Segment Open

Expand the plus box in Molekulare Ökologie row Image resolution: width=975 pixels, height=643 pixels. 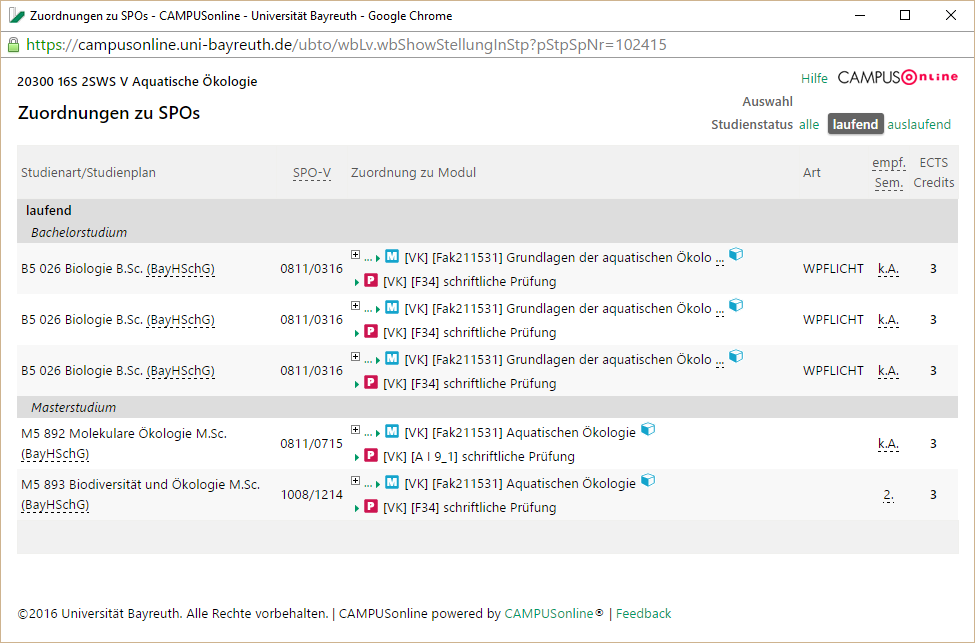point(355,429)
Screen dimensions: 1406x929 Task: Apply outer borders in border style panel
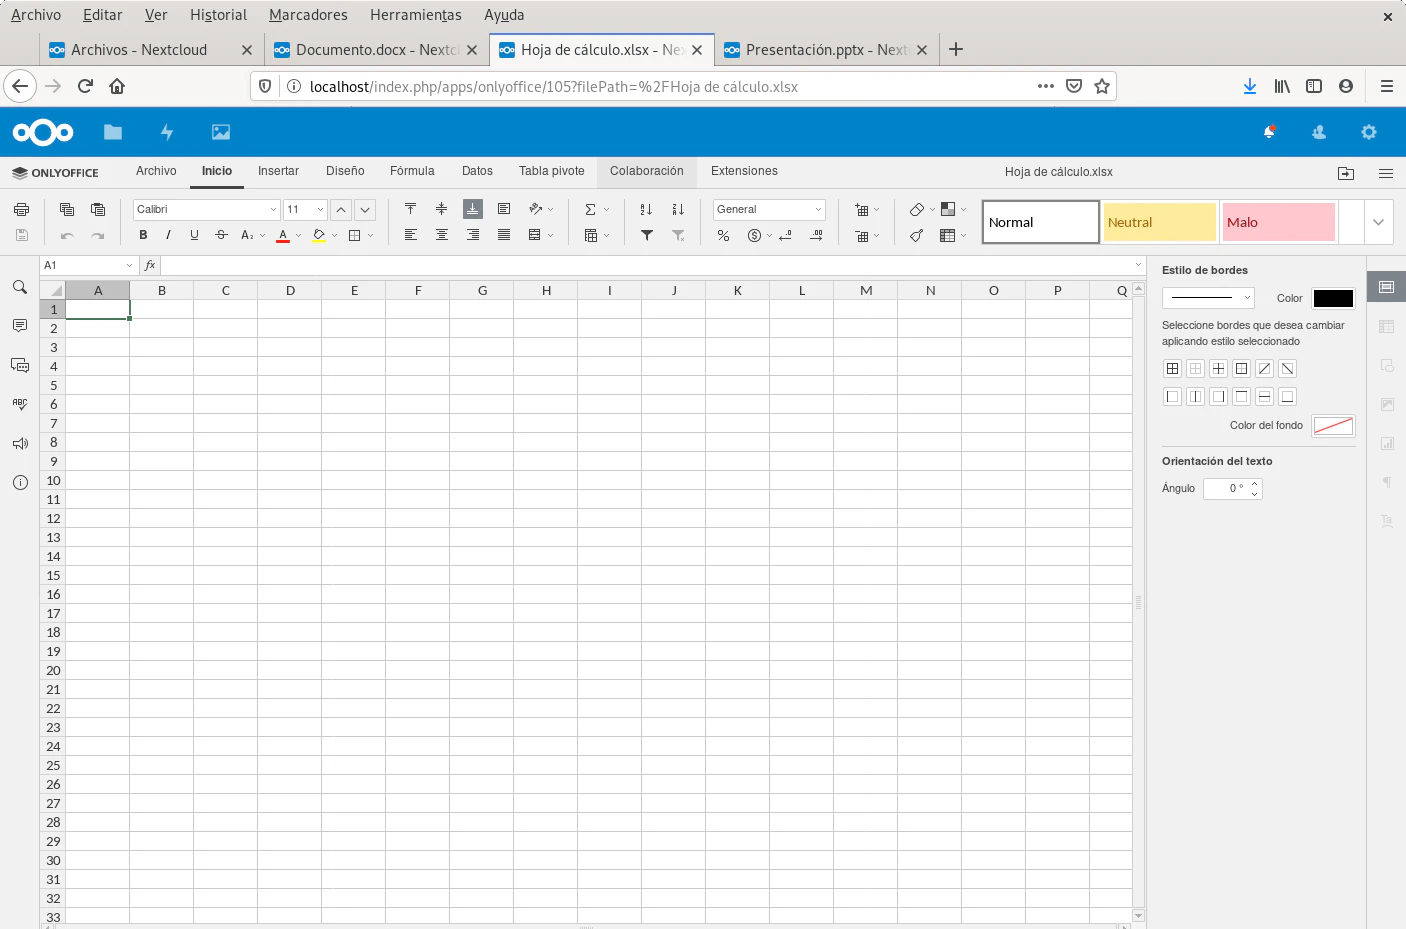point(1241,369)
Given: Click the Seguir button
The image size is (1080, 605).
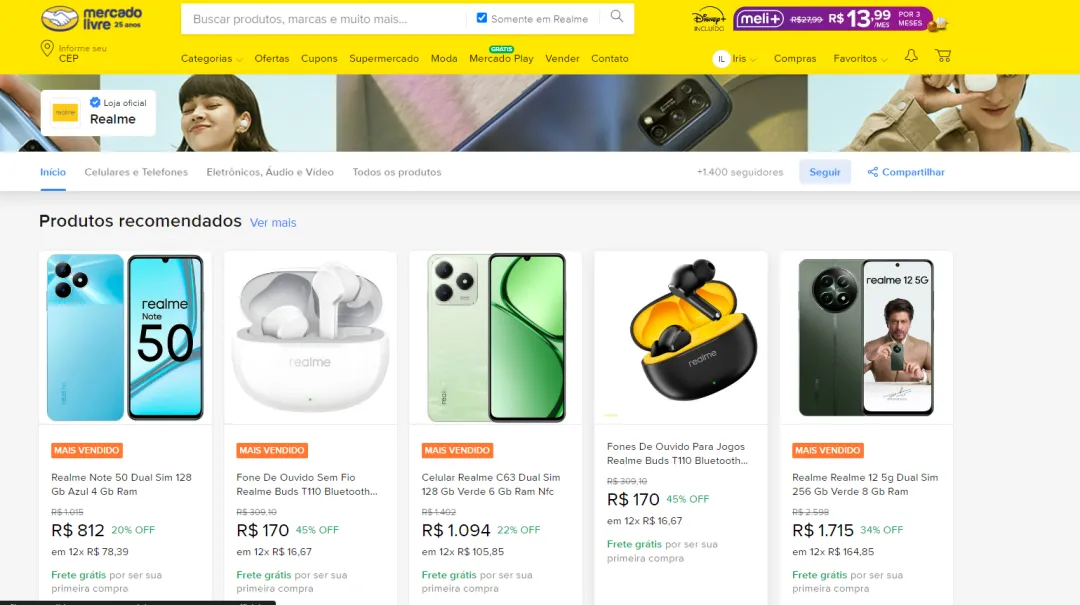Looking at the screenshot, I should pos(825,172).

Segment Closed

» What is needed
Every line from the one with "Given: Click the Seguir button" to the end of the records above should be restated word for word, and no picture belongs in the copy.

» Solution to this task
Given: Click the Seguir button
The image size is (1080, 605).
Looking at the screenshot, I should pos(825,172).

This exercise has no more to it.